**Requirements**:
Please recast the records from the line containing "Viewport: 686px width, 728px height." through the line containing "The height and", both included, as a Markdown table with the columns Row and Line, skipping any blank lines.

#### Material provided ####

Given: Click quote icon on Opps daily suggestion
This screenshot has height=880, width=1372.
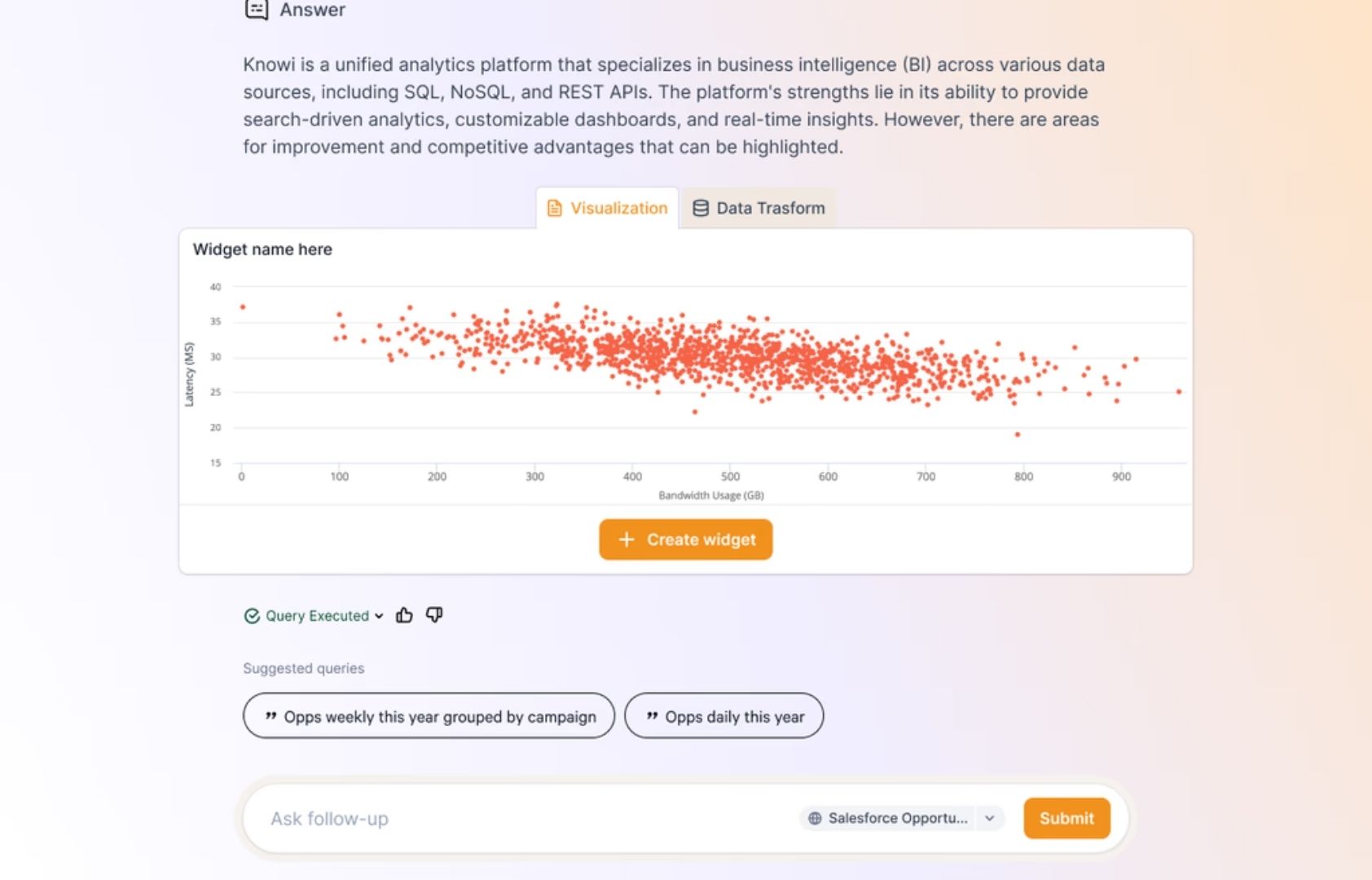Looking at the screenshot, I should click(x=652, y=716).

####
#### Material provided ####

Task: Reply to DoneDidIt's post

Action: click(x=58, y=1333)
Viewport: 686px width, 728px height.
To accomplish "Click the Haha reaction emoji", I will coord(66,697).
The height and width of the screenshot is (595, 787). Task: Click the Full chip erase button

####

**Written response**:
| Row | Line |
|---|---|
| 1 | Viewport: 686px width, 728px height. |
| 2 | To accomplish "Click the Haha reaction emoji", I will coord(66,697). |
| 3 | The height and width of the screenshot is (595, 787). Task: Click the Full chip erase button |